Stéphane Ougier
- Born: 5 October 1967 (age 58) Toulouse, France
- Height: 6 ft 3 in (191 cm)
- Weight: 202 lb (92 kg)

Rugby union career
- Position: Fullback

International career
- Years: Team / Apps / (Points)
- 1992–97: France / 4 / (4)

= Stéphane Ougier =

France international rugby union player (born 1967)

Stéphane Ougier (born 5 October 1967) is a French former rugby union international.

A native of Toulouse, Ougier spent most of his career at hometown club Stade Toulousain, where he played in six French Championship-winning teams. He also featured in Stade Toulousain's 1996 Heineken Cup final win over Cardiff.

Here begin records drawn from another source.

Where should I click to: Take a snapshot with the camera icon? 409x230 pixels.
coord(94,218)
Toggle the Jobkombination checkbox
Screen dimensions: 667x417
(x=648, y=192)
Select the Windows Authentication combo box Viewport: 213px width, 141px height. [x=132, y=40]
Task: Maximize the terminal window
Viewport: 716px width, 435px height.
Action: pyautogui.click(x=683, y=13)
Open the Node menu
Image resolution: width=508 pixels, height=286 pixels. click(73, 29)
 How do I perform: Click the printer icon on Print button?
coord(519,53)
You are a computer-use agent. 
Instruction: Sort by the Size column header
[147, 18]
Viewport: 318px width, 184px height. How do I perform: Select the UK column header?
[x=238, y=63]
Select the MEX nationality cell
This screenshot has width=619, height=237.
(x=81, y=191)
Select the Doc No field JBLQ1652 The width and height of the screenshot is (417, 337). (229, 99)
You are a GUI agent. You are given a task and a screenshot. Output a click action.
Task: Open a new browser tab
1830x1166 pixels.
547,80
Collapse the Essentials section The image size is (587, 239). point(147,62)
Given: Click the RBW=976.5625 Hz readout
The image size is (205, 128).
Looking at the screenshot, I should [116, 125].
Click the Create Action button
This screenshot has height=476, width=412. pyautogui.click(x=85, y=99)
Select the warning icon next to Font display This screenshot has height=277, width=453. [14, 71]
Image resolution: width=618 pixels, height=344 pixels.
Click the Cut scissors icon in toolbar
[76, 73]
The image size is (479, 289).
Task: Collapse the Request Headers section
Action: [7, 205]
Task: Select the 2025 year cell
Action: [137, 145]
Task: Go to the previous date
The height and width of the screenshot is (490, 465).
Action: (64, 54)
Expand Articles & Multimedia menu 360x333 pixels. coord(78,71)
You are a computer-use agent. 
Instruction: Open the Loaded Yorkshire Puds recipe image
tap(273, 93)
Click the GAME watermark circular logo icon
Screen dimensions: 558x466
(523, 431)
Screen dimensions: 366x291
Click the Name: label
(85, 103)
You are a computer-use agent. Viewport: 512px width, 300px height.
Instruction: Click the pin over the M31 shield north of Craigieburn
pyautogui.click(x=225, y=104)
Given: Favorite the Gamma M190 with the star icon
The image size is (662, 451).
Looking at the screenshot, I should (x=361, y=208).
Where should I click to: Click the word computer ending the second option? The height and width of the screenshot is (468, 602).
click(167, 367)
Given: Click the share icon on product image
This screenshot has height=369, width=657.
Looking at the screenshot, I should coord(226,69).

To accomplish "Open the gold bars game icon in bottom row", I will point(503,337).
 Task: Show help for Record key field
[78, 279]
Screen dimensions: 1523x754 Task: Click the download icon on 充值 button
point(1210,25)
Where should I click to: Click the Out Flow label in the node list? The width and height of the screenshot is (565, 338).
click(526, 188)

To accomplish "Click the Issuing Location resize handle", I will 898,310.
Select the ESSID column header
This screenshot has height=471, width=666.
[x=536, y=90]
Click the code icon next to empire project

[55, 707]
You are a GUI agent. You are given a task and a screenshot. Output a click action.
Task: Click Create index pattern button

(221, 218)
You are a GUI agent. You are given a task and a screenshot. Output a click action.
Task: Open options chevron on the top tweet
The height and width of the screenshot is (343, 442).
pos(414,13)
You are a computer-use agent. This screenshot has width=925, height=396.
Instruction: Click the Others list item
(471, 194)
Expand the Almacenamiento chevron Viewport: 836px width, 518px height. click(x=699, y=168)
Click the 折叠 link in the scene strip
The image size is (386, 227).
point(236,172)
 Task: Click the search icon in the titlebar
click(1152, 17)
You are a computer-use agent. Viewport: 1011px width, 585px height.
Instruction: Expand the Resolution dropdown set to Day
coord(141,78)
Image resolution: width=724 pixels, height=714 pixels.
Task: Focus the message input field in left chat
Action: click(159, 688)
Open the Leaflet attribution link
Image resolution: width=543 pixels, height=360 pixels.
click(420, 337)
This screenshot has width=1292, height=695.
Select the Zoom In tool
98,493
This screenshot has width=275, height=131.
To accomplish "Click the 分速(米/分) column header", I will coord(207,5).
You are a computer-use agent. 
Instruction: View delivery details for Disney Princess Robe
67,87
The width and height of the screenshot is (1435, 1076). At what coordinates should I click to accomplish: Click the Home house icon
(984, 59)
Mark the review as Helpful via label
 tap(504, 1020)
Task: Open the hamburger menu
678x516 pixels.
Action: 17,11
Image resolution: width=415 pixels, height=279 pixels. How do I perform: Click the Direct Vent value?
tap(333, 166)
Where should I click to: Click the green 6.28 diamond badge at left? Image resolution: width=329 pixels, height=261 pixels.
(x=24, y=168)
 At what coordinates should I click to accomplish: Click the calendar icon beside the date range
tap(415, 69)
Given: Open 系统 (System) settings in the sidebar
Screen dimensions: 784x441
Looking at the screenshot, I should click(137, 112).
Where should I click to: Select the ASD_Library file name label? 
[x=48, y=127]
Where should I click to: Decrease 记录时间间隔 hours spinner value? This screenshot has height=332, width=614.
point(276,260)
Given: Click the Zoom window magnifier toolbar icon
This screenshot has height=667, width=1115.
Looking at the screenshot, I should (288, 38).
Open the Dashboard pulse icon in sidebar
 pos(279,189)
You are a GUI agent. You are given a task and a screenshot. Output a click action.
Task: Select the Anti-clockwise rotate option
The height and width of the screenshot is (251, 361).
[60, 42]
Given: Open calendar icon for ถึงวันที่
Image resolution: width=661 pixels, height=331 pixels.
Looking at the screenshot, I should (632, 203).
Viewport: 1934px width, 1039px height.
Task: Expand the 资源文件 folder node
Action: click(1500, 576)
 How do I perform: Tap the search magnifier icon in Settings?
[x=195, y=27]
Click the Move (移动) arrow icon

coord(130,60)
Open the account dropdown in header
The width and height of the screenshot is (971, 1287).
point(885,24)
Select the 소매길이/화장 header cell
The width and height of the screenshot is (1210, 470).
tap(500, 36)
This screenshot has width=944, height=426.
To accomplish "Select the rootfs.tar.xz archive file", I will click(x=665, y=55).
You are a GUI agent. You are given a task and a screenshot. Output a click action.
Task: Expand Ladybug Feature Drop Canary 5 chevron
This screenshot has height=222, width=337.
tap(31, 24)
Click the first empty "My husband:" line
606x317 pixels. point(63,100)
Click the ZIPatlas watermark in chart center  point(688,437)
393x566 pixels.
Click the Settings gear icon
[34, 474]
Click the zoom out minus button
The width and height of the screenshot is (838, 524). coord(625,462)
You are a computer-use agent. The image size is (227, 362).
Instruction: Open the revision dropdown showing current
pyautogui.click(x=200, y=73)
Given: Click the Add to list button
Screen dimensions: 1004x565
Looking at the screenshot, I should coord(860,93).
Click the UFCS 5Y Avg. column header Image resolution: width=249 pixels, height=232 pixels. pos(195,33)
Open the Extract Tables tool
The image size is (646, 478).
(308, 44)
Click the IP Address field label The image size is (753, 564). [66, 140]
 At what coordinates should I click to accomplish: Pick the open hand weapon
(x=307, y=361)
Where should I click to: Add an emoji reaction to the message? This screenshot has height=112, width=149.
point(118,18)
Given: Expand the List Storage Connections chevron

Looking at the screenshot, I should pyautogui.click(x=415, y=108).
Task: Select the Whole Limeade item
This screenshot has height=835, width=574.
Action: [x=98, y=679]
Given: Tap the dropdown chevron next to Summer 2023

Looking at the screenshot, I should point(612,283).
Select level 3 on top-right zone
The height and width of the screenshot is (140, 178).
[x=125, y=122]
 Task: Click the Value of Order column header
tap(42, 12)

Capped four times for France, Ougier debuted at fullback against Romania at Le Havre in 1992, kicking two conversions in a 19-point win, then later that year played against the Pumas on a tour of Argentina. In 1993, Ougier was a substitute in a Five Nations loss to England at Twickenham Stadium. His final appearance came as a winger against Italy in 1997.

Ougier was involved in a road accident on 25 May 1995 which caused the death of a 19-year old motorcyclist. He received a five-month prison sentence in October 1995 for “manslaughter and hit and run”.

An engineer by profession, Ougier is an executive at French multinational company ALTEN.